= Fragmento =
----

El Danubio, la lluvia, mi hija: seguimos nuestra aventura en bicicleta hacia Viena

Hilo Moreno 16/09/2016 16:54

Abandonamos la ciudad alemana de Passau una mañana con lluvia tras recoger y cargar nuestras bicicletas recién alquiladas. El carril bici discurría paralelo a la carretera, junto al Danubio, que se deslizaba silencioso teñido de un color entre verdoso y marrón. Nada más salir de la ciudad, la lluvia aumentó su intensidad y tuvimos que ponernos toda nuestra ropa de agua. Era un buen estreno para testar la impermeabilidad del carrito donde S., mi hija de tres años, descansaba aturdida por el repiqueteo de las gotas sobre la lona.

Yo pensaba que ese día de lluvia, y también de aire frío, marcaría la tónica del clima durante el resto del viaje pero nada más lejos de la realidad: el resto del itinerario nos acompañó el sol y apenas vimos nubes en un cielo casi siempre azul brillante.

----

= Objetivo 1 =
Recopila todas las líneas de los registros que contengan la cadena "text", respetando las mayúsculas y minúsculas.

----

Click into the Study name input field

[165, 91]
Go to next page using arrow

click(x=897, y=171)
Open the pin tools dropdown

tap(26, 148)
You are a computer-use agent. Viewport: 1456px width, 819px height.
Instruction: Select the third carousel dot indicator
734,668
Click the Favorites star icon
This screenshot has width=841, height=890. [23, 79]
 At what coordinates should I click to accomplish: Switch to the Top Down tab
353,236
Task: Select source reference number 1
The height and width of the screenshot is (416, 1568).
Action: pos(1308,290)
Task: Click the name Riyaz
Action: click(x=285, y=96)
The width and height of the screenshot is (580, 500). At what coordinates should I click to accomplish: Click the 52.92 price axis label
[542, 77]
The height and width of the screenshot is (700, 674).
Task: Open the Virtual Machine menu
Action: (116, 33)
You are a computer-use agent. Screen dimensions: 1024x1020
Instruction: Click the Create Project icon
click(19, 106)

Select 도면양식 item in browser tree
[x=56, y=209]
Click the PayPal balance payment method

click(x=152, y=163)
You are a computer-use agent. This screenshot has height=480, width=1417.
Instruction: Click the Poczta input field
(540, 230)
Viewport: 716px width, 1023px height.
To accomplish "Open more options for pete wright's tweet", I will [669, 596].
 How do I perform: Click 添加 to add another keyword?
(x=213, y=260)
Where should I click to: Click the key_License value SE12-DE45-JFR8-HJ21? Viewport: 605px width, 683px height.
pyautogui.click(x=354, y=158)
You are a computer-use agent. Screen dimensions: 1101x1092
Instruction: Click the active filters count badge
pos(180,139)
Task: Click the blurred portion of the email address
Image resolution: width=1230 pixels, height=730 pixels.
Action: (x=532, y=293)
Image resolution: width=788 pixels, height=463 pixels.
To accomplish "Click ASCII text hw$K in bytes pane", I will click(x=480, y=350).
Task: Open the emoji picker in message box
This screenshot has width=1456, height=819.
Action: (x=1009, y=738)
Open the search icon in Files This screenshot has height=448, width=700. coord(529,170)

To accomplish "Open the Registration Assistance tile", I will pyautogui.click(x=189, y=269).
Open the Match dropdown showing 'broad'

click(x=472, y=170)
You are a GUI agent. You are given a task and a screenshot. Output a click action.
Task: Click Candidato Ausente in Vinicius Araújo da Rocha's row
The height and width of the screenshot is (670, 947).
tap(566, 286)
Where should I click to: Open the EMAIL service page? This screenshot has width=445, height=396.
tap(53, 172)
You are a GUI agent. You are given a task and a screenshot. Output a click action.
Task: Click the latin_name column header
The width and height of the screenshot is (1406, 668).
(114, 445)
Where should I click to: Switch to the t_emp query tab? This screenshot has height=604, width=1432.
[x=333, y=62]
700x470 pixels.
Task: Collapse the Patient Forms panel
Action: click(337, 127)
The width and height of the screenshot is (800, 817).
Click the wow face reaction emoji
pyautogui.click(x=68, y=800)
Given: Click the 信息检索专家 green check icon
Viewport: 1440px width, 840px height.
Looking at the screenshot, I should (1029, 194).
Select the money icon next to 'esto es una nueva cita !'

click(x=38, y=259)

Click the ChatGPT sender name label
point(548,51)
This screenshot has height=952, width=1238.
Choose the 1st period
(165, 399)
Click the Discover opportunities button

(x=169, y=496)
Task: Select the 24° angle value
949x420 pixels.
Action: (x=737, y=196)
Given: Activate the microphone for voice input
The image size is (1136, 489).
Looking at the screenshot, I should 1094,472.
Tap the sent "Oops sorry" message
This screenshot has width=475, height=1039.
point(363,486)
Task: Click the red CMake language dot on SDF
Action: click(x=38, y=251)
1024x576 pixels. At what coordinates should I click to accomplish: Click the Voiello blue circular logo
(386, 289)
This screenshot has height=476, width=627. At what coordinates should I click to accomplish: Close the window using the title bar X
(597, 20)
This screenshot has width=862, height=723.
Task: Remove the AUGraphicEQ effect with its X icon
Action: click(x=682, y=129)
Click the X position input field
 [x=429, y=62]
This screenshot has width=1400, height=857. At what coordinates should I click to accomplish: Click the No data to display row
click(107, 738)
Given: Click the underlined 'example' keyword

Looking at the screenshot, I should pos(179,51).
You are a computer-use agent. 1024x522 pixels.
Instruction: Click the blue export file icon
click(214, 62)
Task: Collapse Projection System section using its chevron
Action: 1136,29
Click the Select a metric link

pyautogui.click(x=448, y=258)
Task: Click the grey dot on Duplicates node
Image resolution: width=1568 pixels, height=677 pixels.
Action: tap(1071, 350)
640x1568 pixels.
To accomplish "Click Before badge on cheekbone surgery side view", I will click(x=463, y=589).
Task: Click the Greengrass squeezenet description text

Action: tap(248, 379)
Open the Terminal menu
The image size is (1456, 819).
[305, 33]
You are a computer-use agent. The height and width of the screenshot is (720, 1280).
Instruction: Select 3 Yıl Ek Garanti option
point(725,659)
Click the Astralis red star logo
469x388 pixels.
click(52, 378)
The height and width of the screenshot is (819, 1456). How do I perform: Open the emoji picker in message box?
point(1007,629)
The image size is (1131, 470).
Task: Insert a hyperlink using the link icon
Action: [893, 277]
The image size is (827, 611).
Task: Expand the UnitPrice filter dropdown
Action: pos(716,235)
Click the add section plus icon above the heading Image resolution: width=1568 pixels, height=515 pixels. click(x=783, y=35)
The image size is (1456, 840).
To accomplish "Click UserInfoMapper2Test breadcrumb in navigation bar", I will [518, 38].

----

= Objetivo 2 =
Responde a estas preguntas sobre el fragmento del viaje en bicicleta:
(a) ¿De qué ciudad salieron con las bicicletas?
(b) ¿Qué edad tiene S., la hija?
(c) ¿Qué tiempo les acompañó durante el resto del itinerario?

= Solución del ejercicio 1 =
To accomplish "Click ASCII text hw$K in bytes pane", I will click(x=480, y=350).
Task: Click the Greengrass squeezenet description text

= Solución del ejercicio 2 =
(a) De la ciudad alemana de Passau.
(b) Tres años.
(c) El sol, con apenas nubes en un cielo casi siempre azul brillante.